■ ASSIGNED TASK ■
Repeat, exactly as they appear, the lines from the one with "Where should I" through the last line of the entries below, but none of the pictures.

= = =

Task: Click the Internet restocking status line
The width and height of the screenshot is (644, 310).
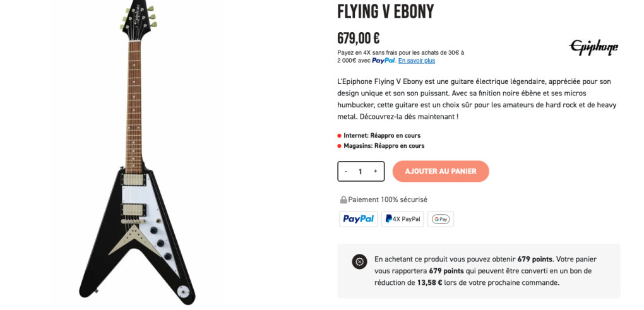Action: 381,135
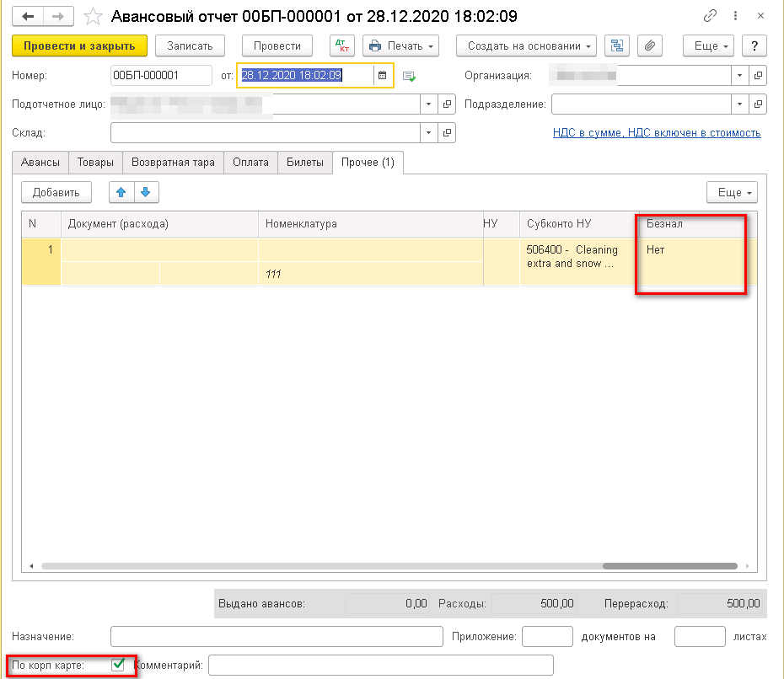Screen dimensions: 784x679
Task: Show Дт/Кт accounting entries icon
Action: point(341,45)
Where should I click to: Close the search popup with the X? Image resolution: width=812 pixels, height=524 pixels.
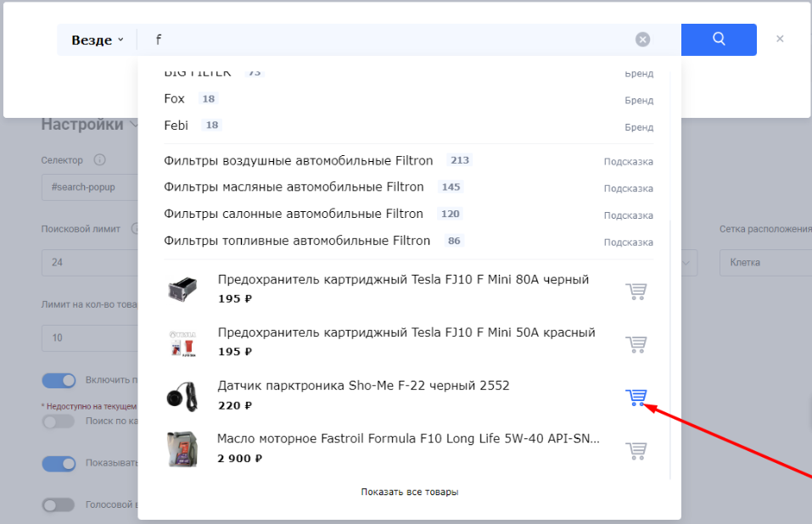click(x=780, y=39)
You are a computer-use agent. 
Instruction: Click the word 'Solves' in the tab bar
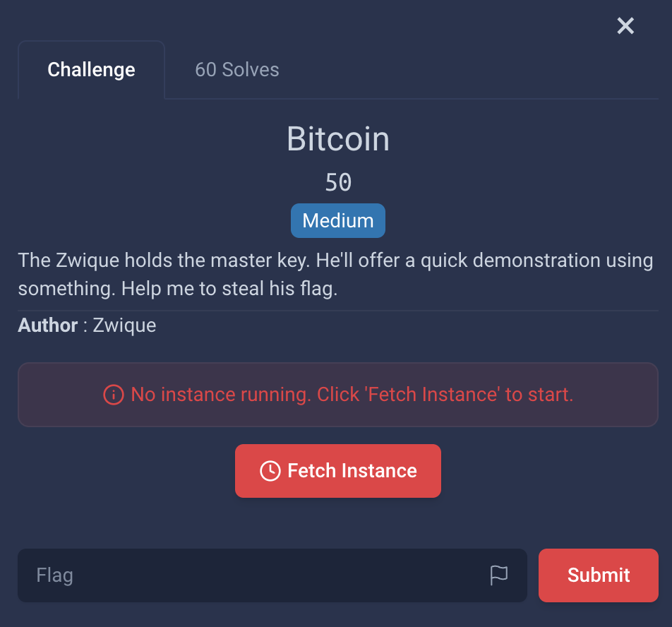251,70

= = =

■ EXERCISE RESPONSE ■
Where should I click to: Close the search popup with the X? Image resolution: width=812 pixels, height=524 pixels.
click(x=780, y=39)
You are a computer-use agent. 
Instruction: Click the word 'Solves' in the tab bar
251,70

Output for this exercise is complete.